# Text section
# # # # # # #

Friday, June 04, 2004

Band Name Project

You'll see a street sign or utter a weird turn of phrase, and suddenly it hits you: "Dude, that would be a killer name for our band. Are you stoned too, man? Dude, pass me that Big League Chew."

Obviously the likes of Three Doors Down, Toad the Wet Sprocket and The Lovin' Spoonful came up with their names in this manner. And though we don't play any instruments, and none of our members can carry a tune, our band is currently looking for a name. We can't kick ass 'til we get ourselves a name, and if we can't kick ass, then we can't take names. And I want to take those fuckin' names.

We've come up with hundreds through the years, but none of us can remember shit. Maybe our band should be called CRS Disease, because we Can't Remember Shit. Here's a short list of names under consideration:

Slow Children, Two-Hour Parking, Omnipotent Vagina, Intentionally Old Strippers, Chicken Gyro, Freezing in Fleece, Derivation of Dutch, Chaco's Headbands, Reverse Peristalsis, Moderate Sprawling, Tanyon Sturtze, That's No Gouda, Human Rectum, and Adolph Oliver Nipples.

Computations, permutations...There's a lot of work to be done here. If you have one that you'd like to add to our short list, either post a comment or email slacklalane@yahoo.com. Would be lovely to hear some of your suggestions.

Oh, and as a complete aside, I just got an e-mail from "Canada" with the subject line "Save Money on Your Prescriptions." I have no joke here, that's just funny on its own, eh?

2 Comments:

At 6:21 PM, Blogger LG said...

dude. omnipotent vagina has already been taken for an OPERA. i bet Don would be into The Pooveys though.

 
At 5:39 PM, Blogger Bart Starbux said...

Always thought Horking Bronsons would be a nice one. Maybe the Mike Gallego All Stars?

# # # # # # #

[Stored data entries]
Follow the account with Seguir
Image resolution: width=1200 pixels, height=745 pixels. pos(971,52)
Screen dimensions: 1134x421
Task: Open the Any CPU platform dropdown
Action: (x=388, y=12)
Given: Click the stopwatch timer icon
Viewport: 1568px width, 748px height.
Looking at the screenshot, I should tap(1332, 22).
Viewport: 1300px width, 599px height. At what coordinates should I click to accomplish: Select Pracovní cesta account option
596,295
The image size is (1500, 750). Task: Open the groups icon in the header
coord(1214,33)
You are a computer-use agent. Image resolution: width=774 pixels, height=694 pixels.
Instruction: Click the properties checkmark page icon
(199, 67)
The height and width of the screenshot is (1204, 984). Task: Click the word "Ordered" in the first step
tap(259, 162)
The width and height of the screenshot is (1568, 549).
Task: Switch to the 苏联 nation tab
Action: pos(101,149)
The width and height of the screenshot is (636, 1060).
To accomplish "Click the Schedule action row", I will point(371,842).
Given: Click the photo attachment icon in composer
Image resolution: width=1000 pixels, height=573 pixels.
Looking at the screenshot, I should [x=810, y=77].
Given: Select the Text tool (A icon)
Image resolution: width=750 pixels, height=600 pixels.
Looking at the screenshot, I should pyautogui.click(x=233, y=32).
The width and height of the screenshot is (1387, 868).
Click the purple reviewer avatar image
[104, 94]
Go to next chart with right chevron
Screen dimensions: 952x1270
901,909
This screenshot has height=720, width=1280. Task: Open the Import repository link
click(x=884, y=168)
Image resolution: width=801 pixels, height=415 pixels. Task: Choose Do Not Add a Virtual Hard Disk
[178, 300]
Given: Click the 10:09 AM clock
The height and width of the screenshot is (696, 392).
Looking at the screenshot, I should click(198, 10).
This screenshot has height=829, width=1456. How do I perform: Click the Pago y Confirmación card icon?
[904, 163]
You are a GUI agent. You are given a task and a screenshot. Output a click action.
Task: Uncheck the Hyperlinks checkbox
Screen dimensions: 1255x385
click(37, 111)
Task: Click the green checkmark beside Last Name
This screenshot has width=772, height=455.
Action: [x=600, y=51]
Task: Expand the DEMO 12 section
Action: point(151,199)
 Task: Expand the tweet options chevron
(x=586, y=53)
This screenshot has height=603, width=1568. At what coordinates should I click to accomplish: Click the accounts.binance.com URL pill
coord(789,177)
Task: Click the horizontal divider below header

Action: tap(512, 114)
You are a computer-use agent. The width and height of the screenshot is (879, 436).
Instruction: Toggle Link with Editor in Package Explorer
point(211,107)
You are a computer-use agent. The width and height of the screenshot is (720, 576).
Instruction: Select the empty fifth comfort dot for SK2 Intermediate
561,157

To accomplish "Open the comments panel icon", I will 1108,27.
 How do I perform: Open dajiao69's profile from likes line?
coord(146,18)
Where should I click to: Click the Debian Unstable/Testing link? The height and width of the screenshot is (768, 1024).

# # # # # # #

# Exercise
In the band name post, what was the subject line of the e-mail from "Canada"?

# Completed exercise
"Save Money on Your Prescriptions."